### Aim of the task
Pull out the stretch of rows from the start through the line containing "x-axis-label: log2(FoldChange) is", copying each line unchanged. Leave out the pictures.

### Items from a dataset
☆ ☆ ☆
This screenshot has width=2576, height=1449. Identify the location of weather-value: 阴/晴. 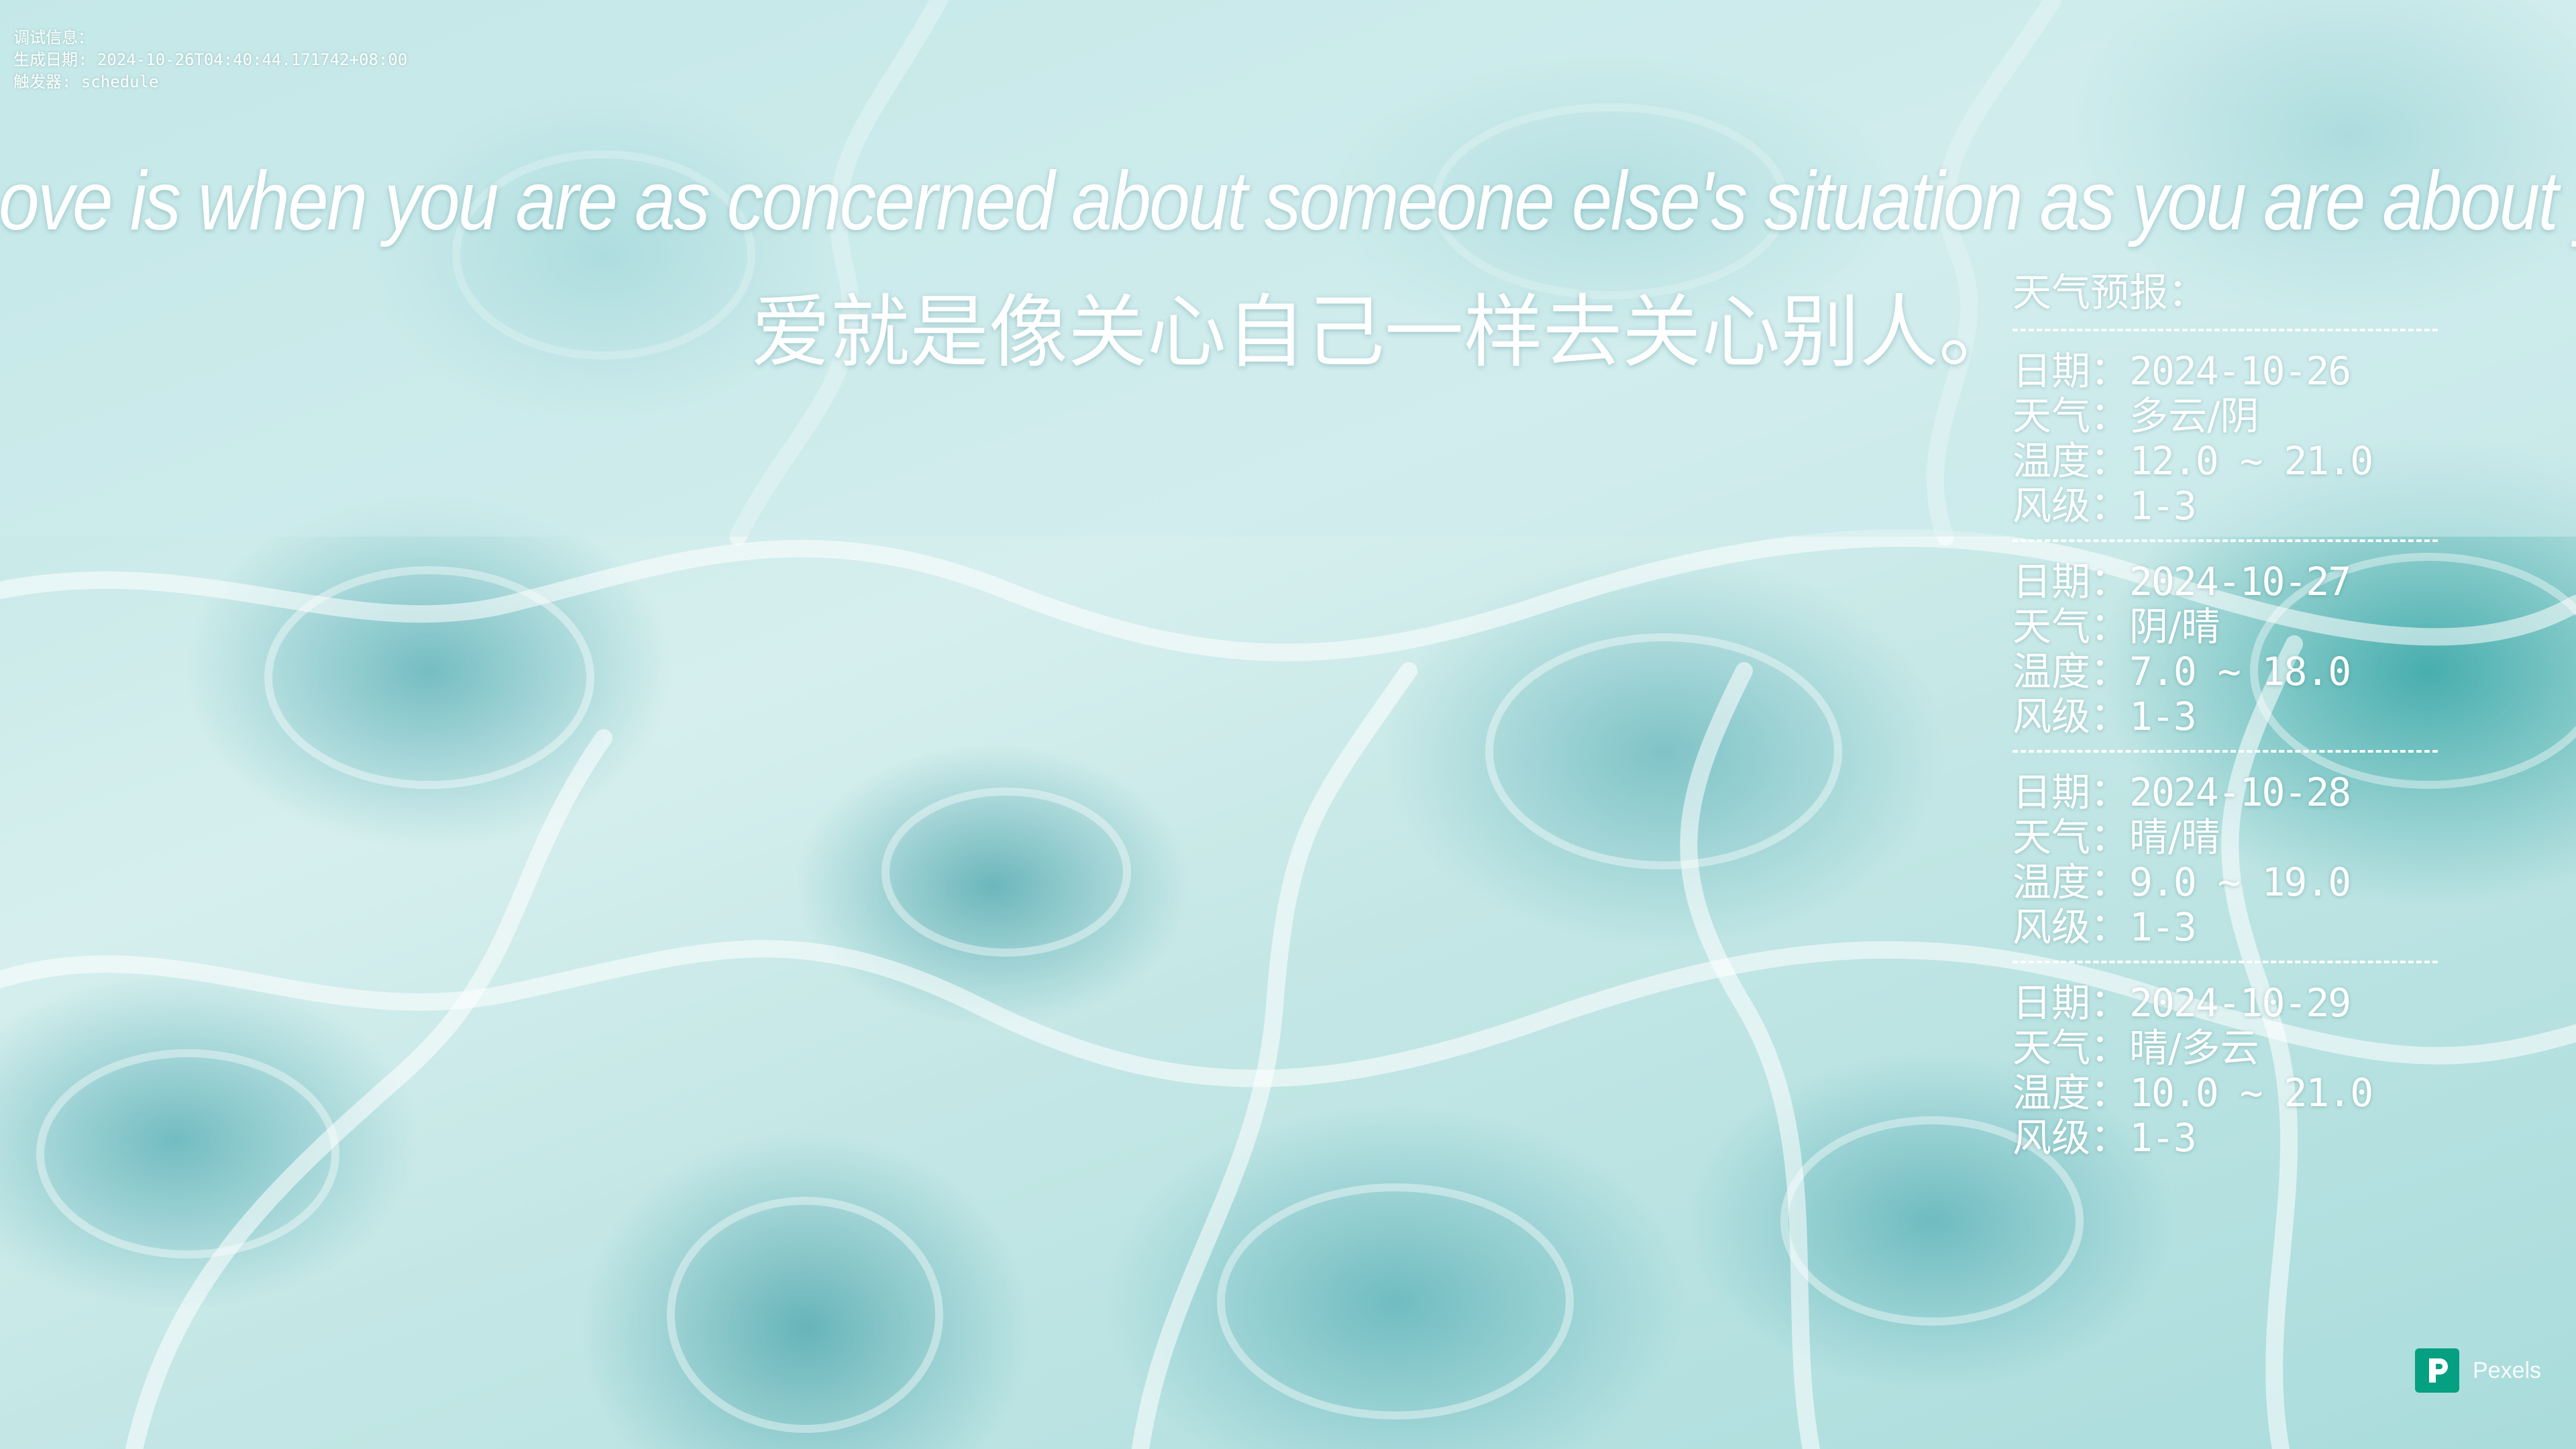
(2174, 626).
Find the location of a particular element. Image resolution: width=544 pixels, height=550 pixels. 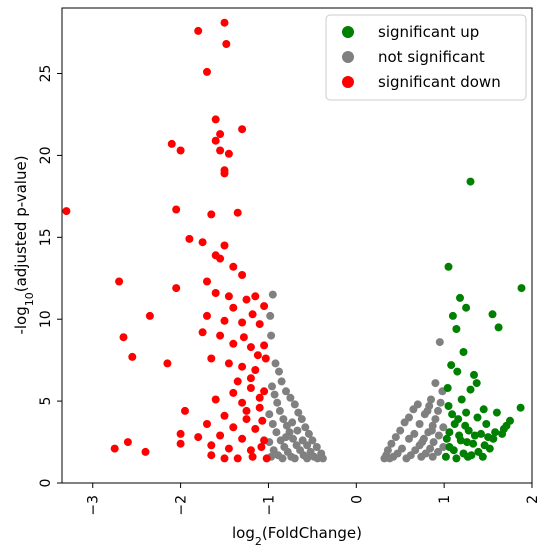

x-axis-label: log2(FoldChange) is located at coordinates (297, 536).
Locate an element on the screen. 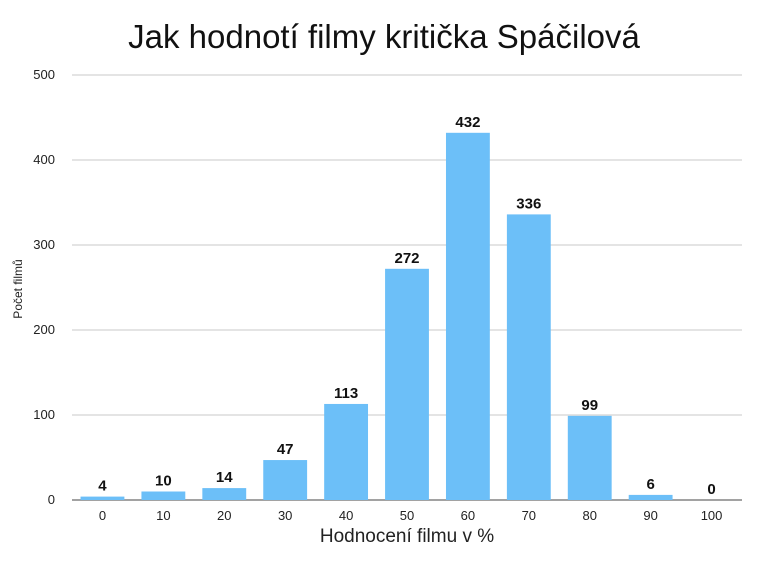 This screenshot has width=768, height=567. y-tick-label: 200 is located at coordinates (44, 330).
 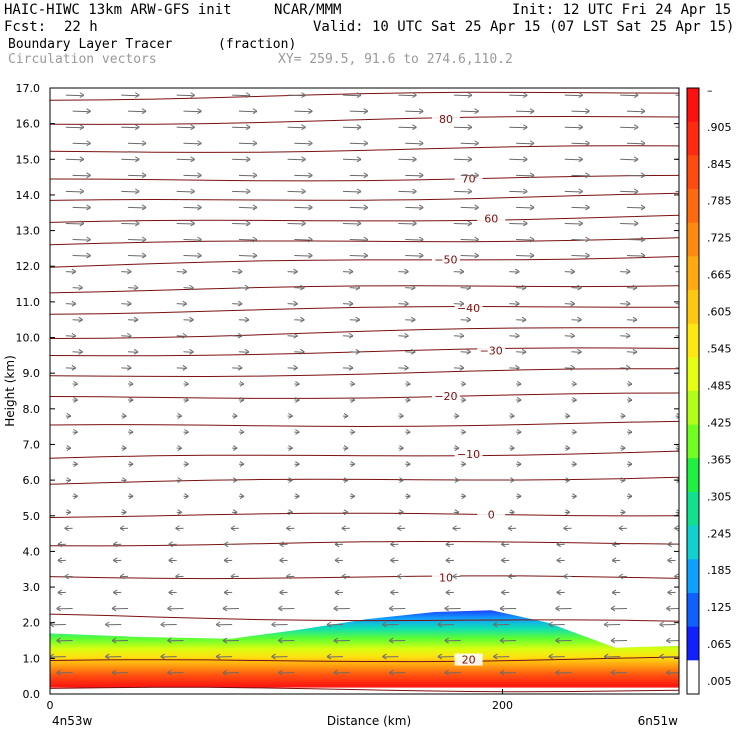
☆ ☆ ☆
### Completed exercise
This screenshot has width=2576, height=1449. Identify the location of weather-value: 阴/晴. 
(2174, 626).
Find the location of a particular element. Image resolution: width=544 pixels, height=550 pixels. 

x-axis-label: log2(FoldChange) is located at coordinates (297, 536).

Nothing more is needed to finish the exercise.